Qual è il prodotto di questa “rivoluzione”? Un livellamento narrativo o un allenamento alla narrazione? Un abbassamento del senso critico? A volte sembra una barzelletta, ma più i cittadini si definiscono liberi pensatori meno pensieri originali abbiamo. Tutta questa creatività, almeno in questa fase, testimonia la volontà dei cittadini di essere esattamente come gli altri. Cosa è venuto meno? Forse la concezione dell’albatros di Baudelaire, l’artista come persona ferita, maldestra, presa in giro, ma magari anche per questo dotata di sensibilità rara, capace di cercare quel punto di vista per dire meglio la cosa che lo tormenta. L’artista come mostro che ci rende umani?  Questo appello potrebbe risultare troppo romantico.

Dobbiamo tirare fuori altri elementi perché qualcosa è successo in questi anni. Per restare in argomento narrativo: forse è venuto a mancare il secondo atto, il momento in cui un artista punta la telecamera, la penna, il pennello non solo contro gli altri ma contro se stesso. Indaga, osserva se stesso in rapporto agli altri, perde tempo, ragiona, analizza, si scervella. Se il secondo atto funziona, il conflitto viene fuori con prepotenza e ti costringe ad affrontarlo, e fine si cambia il punto di vista. Allora possiamo dire che l’arte ha svolto bene il suo compito: ha insegnato la qualità di uno sguardo artistico, ha preparato e sistemato un modello alto.

Il secondo atto: un ottimo esercizio, non sole per le cose narrative, ma per l’analisi delle società complesse.

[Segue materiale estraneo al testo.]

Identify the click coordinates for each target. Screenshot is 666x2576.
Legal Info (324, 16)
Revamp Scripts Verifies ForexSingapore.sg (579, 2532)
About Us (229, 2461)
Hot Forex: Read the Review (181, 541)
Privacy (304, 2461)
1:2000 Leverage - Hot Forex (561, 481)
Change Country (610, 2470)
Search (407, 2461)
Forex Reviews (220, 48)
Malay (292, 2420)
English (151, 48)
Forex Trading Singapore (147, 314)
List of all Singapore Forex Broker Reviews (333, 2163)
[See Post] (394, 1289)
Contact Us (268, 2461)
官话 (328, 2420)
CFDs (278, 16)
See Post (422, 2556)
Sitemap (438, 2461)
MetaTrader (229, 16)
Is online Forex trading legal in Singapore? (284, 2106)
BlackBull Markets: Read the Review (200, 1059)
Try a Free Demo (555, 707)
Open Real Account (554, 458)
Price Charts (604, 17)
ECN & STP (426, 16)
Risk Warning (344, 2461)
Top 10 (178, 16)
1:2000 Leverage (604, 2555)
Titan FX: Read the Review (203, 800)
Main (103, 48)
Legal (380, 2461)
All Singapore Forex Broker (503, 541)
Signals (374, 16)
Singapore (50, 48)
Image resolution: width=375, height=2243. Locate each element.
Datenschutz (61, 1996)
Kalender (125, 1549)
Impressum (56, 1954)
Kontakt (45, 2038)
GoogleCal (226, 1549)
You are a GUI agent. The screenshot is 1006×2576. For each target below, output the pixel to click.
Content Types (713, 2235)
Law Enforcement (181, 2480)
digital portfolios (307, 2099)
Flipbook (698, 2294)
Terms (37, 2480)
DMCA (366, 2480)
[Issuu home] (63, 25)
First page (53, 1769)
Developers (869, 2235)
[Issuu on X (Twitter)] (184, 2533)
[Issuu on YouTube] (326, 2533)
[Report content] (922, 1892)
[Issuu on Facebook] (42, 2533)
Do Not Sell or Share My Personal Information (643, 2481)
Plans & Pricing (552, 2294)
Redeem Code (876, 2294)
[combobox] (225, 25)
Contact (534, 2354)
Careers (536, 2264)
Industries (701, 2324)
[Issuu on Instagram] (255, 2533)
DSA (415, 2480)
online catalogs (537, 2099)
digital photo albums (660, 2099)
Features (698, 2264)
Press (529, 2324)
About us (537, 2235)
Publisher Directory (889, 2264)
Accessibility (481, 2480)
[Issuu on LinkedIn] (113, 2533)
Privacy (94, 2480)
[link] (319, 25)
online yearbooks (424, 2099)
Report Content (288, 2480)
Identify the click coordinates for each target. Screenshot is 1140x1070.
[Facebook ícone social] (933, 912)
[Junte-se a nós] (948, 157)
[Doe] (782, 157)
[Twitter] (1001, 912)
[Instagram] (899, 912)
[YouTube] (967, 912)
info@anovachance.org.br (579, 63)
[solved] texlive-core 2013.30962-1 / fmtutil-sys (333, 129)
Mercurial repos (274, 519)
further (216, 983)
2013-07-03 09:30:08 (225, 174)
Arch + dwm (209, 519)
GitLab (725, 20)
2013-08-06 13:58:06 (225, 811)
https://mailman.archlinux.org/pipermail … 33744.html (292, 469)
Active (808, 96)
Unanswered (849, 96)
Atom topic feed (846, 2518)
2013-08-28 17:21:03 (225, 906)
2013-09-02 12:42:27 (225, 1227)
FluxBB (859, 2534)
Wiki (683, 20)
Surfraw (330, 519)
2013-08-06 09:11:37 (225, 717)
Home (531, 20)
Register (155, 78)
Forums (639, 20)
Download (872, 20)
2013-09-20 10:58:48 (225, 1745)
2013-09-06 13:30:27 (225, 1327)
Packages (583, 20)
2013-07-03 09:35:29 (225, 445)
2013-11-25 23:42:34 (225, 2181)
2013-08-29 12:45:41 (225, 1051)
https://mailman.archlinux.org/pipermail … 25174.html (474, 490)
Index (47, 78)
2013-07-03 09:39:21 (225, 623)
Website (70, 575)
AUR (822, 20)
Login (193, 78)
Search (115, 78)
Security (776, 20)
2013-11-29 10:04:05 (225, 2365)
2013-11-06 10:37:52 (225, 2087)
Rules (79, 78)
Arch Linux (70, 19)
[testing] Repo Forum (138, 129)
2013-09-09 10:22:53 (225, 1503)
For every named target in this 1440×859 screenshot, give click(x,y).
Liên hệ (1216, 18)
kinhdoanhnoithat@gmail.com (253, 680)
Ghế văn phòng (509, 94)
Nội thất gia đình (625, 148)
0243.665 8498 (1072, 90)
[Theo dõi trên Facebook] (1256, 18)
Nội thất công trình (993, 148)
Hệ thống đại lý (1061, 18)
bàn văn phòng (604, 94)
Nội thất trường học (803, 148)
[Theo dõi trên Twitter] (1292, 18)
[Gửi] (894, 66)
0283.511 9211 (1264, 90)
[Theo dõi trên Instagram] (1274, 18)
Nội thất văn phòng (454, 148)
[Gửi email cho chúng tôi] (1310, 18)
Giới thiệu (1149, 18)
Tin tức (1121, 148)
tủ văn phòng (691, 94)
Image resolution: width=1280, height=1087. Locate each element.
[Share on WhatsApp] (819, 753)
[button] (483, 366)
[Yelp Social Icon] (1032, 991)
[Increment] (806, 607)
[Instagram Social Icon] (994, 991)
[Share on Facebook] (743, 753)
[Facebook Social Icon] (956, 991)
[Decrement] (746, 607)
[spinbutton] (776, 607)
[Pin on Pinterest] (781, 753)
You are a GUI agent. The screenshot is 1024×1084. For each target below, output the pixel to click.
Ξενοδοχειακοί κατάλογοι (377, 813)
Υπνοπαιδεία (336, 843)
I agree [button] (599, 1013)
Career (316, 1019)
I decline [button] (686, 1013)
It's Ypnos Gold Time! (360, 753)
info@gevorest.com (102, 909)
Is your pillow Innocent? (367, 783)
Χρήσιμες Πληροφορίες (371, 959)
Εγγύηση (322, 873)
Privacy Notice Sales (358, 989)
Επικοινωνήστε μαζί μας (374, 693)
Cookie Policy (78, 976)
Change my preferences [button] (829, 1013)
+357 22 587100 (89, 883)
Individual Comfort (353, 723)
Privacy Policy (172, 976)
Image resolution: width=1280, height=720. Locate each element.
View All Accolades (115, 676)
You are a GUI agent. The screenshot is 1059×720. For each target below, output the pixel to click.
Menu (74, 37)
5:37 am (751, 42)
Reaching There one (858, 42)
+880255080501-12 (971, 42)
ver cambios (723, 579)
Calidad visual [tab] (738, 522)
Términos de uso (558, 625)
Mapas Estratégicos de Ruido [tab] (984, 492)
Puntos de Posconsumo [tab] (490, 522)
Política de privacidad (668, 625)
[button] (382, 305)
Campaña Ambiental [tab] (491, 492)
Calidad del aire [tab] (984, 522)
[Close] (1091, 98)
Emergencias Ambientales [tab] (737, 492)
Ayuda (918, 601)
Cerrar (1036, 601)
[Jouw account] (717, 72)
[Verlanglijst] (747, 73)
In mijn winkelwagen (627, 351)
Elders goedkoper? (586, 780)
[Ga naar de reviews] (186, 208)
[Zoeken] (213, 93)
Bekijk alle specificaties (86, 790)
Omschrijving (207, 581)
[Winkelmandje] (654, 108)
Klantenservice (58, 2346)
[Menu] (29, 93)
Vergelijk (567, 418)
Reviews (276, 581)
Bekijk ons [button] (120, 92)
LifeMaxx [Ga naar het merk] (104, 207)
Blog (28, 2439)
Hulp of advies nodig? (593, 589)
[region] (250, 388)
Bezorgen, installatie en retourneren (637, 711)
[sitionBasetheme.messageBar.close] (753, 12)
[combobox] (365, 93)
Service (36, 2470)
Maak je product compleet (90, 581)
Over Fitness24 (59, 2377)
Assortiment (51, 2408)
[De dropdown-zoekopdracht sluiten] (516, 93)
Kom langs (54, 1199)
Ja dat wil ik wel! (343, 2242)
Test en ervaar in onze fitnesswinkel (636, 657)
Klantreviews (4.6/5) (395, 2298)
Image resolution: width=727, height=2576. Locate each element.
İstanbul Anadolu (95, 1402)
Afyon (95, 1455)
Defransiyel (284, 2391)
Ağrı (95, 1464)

Invece, viviamo di primo e di terzo atto: di grandi dichiarazioni di intenti, esibizioni di sentimenti e di risoluzioni facili, di conflitti finti per audience, pacche sulle spalle.

Cosa ha causato questa mancanza di spirito critico che ci immerge in quest’epoca di grandi insalate miste culturali con così pochi strumenti di discernimento?  È cambiato il contesto. Ora tutti vogliono contare, il che non è necessariamente un male, purtroppo vogliono farlo nel modo più facile. Metti le spinte elettorali, alcuni politici bislacchi, i comici che imitano i politici bislacchi, fatto sta che viviamo in un perenne primo atto, prese di posizioni, inni alla diversità, alla libertà, presunzioni di sapere, senza sapere di che si parla, dichiarazioni solenni.

Il monologo di Pio e Amedeo insegna: sono io che spiego ai neri come bisogna etichettarli, mica mi sto zitto e li ascolto, mica chiedo loro perché mai hanno deciso di abolire alcune parole. Niente affatto, dico quello che penso perché è più importante esprimere il mio pensiero che indagare sulla qualità del mio pensiero: l’esibizione e le dichiarazioni di intenti, tipiche da primo atto, sono stati d’animo che non si accordano con l’introspezione: quella è roba da secondo atto. Ci vuole attitudine ed esercizio.